Proper procedure when a Host is dropped

Hi,

I’m new to this board, but old school Catholic (I served Latin Mass when that’s all there was ;)). I’d like to know if there has been any change in the way a dropped Host is handled during Holy Communion.

Back in my day (sorry about that!) we used to hold the paten underneath the recipient so that if a Host dropped, we’d catch it before it hit the floor. If a Host did hit the floor, the area was cordoned off and had to be cleansed (I don’t remember the specifics, but I remember it was a big deal, which is why us altar boys made sure it didn’t happen).

Patens have gone away, but my impression is that it’s still a big deal if a Host drops to the floor. The reason I’m asking this is that at my local church, I’ve seen the Host hit the floor three times in the last few months. The first time, the recipient casually picked it off the floor and consumed it, the second and third, the priest picked it up and put it back with the other Hosts! At no time was anything done to cleanse the area where the Host fell, nor did anyone even check to see if any bits had broken off.

I know times have changed, but I can’t believe they’ve changed that much. What is your experience with this and do you think I should take this up with my parish priest?

Thanks and God Bless!

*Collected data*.
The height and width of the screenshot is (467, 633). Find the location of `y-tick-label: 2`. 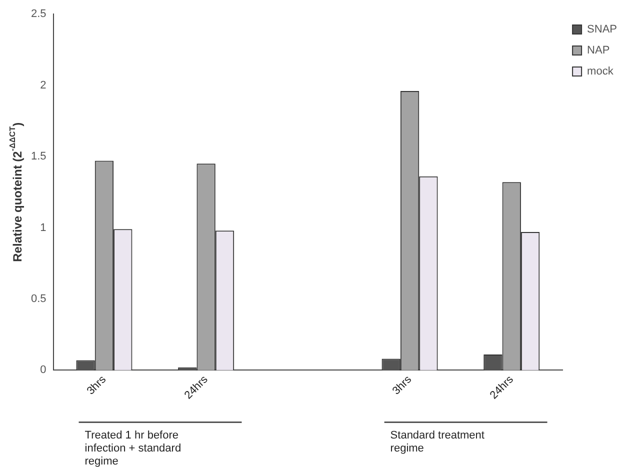

y-tick-label: 2 is located at coordinates (43, 86).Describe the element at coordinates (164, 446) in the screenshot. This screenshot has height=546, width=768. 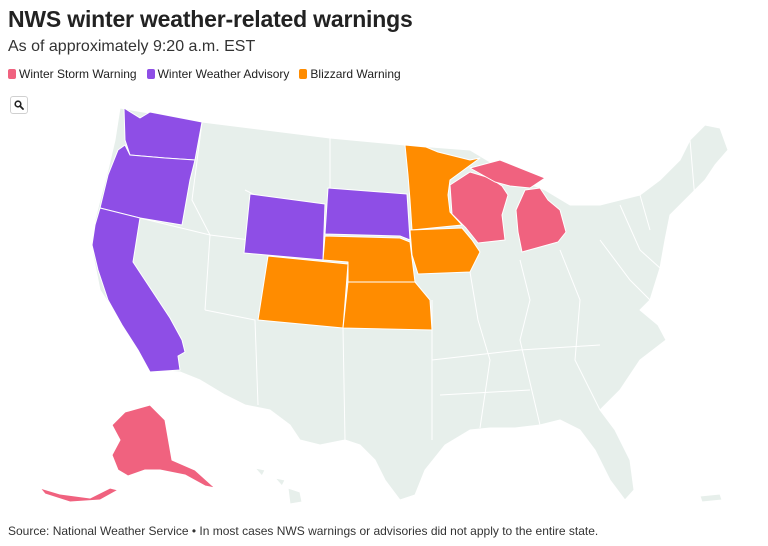
I see `state-alaska` at that location.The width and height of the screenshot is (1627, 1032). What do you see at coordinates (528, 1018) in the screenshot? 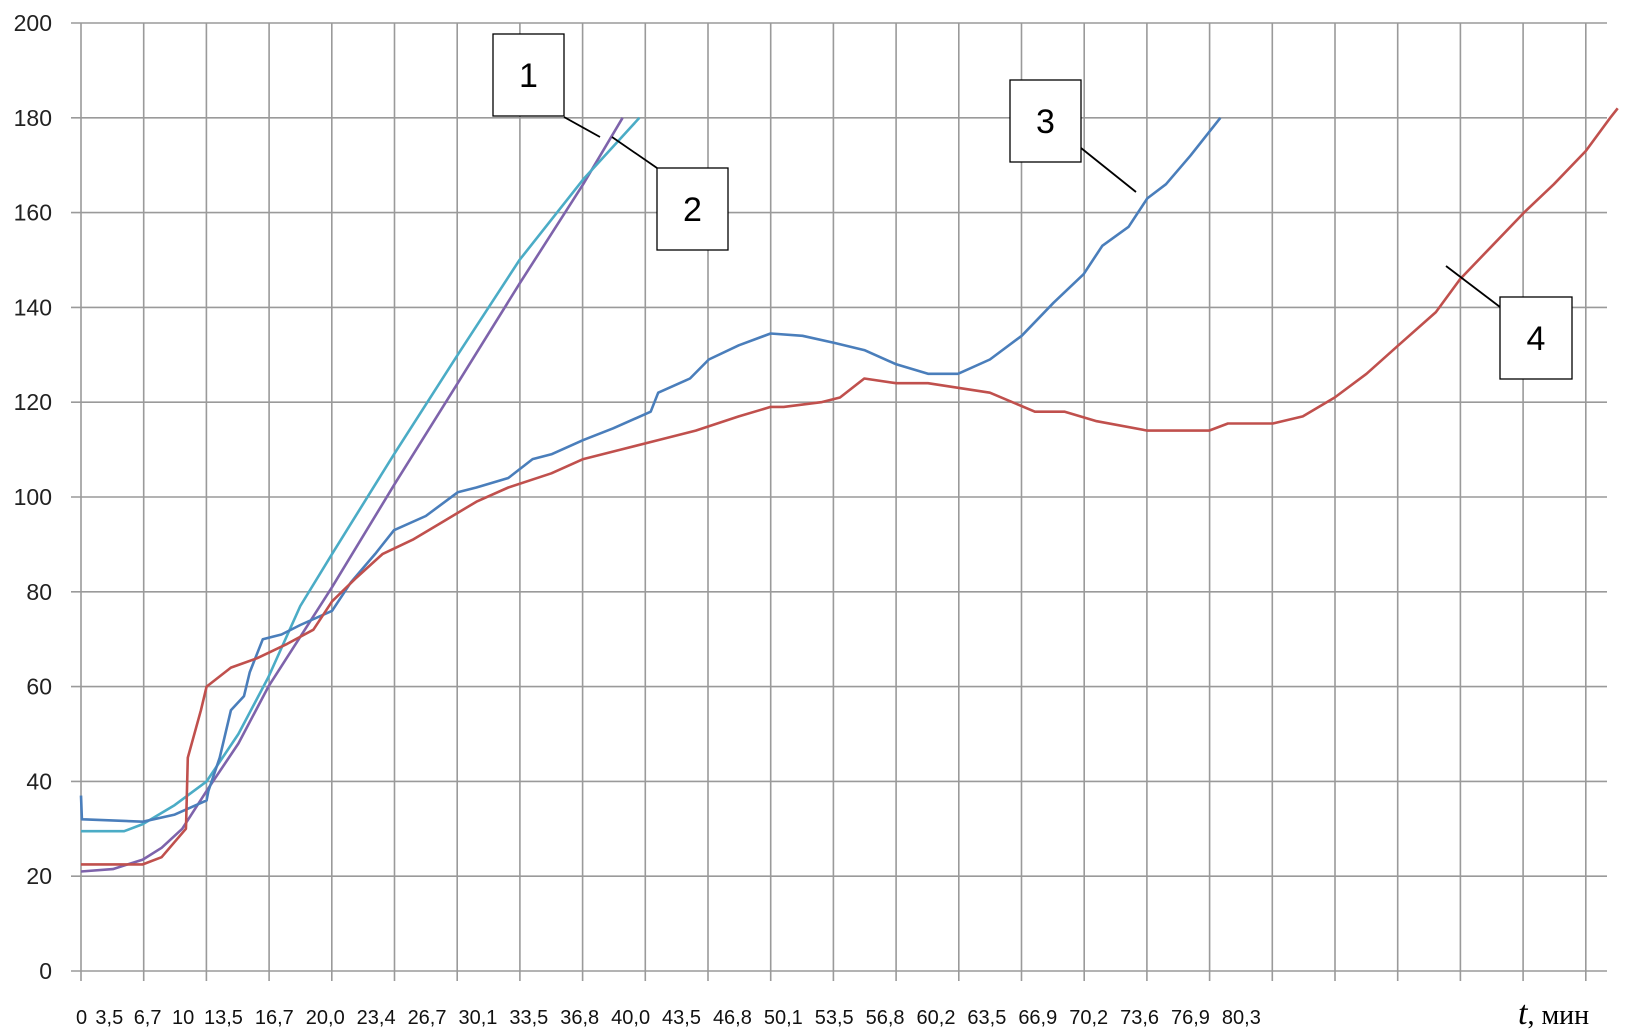
I see `x-tick-label: 33,5` at bounding box center [528, 1018].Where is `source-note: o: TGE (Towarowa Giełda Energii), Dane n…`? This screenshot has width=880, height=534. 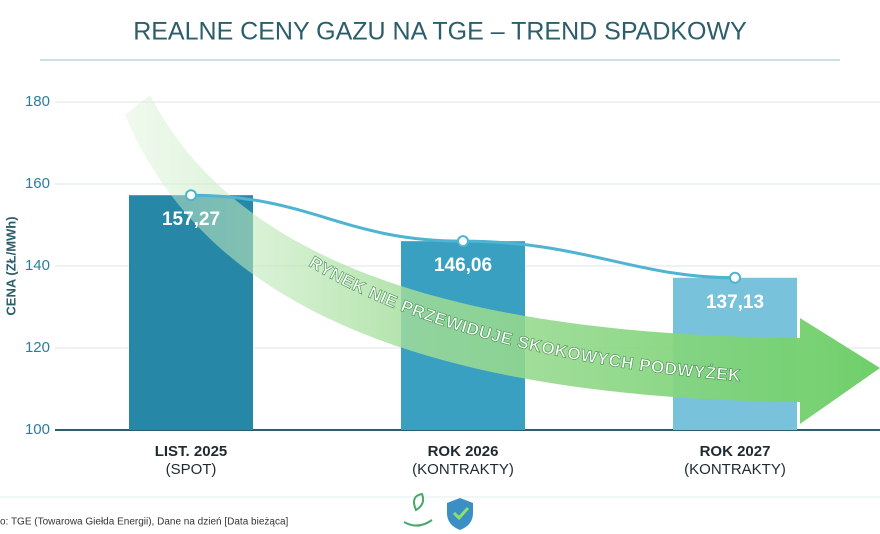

*Requirement*. Using the post about a dropped Host above, decide whether each statement agrees with it: (a) The writer once served Latin Mass. (b) The writer has seen the Host hit the floor twice at the local church in recent months. (c) At the local church, the area where a Host fell was cleansed. For each, answer yes or no and quote the deciding words of the post.

*Task output*.
(a) Yes: "I served Latin Mass when that’s all there was"
(b) No: "I’ve seen the Host hit the floor three times in the last few months"
(c) No: "At no time was anything done to cleanse the area where the Host fell"